EXCERPTED DATA:
────────
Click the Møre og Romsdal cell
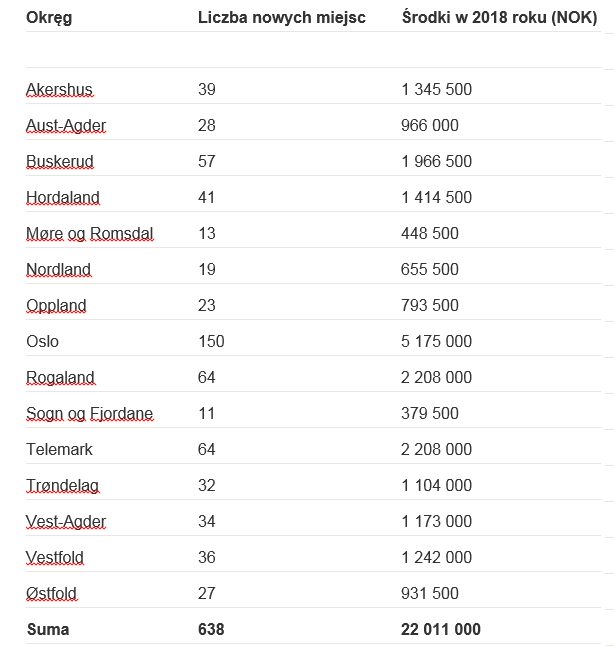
────────
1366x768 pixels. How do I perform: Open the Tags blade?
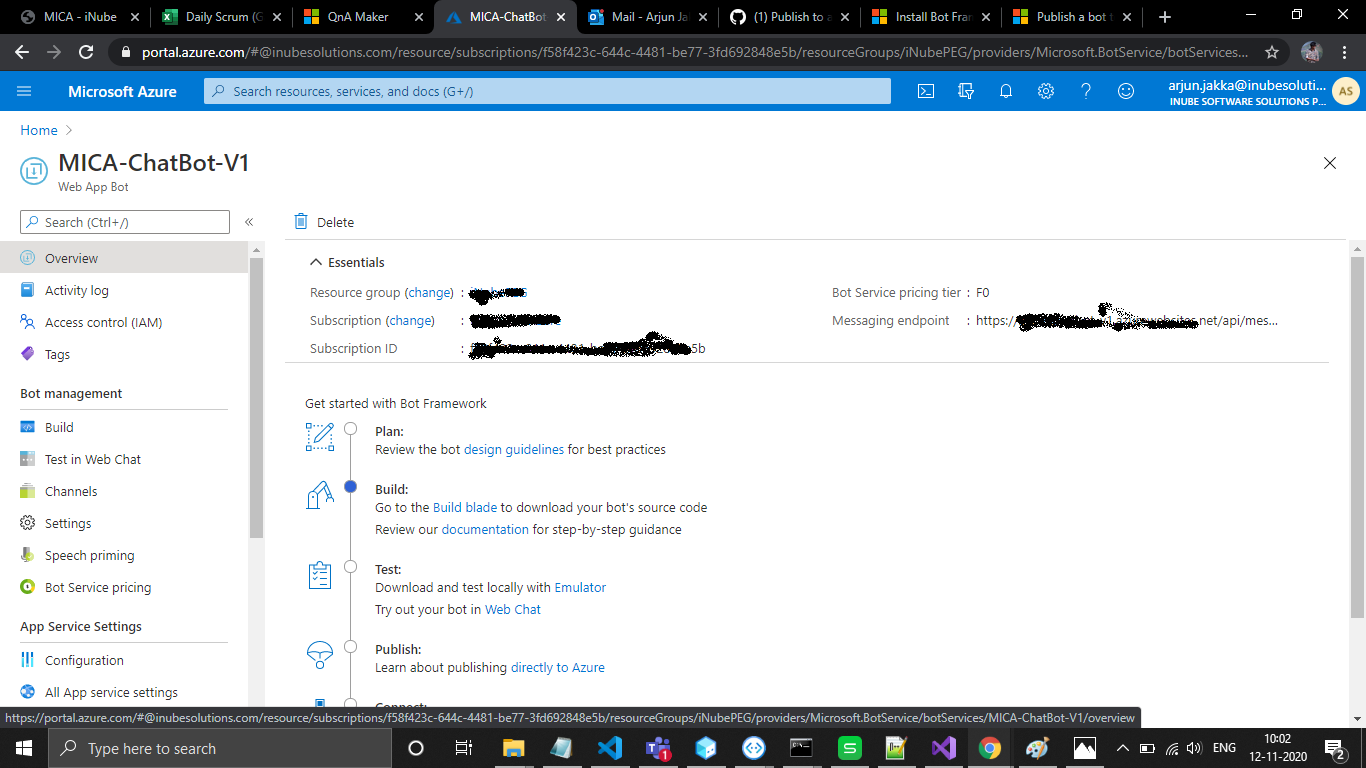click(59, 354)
────────
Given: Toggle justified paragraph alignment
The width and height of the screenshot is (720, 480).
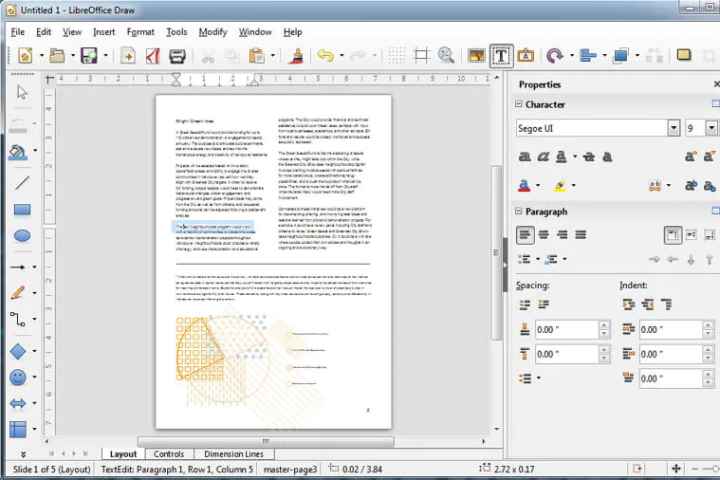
────────
Reproduce verbatim the lines above, from the line with "Given: Toggle justified paragraph alignment" through the line with "The width and".

Given: Toggle justified paragraph alignment
The width and height of the screenshot is (720, 480).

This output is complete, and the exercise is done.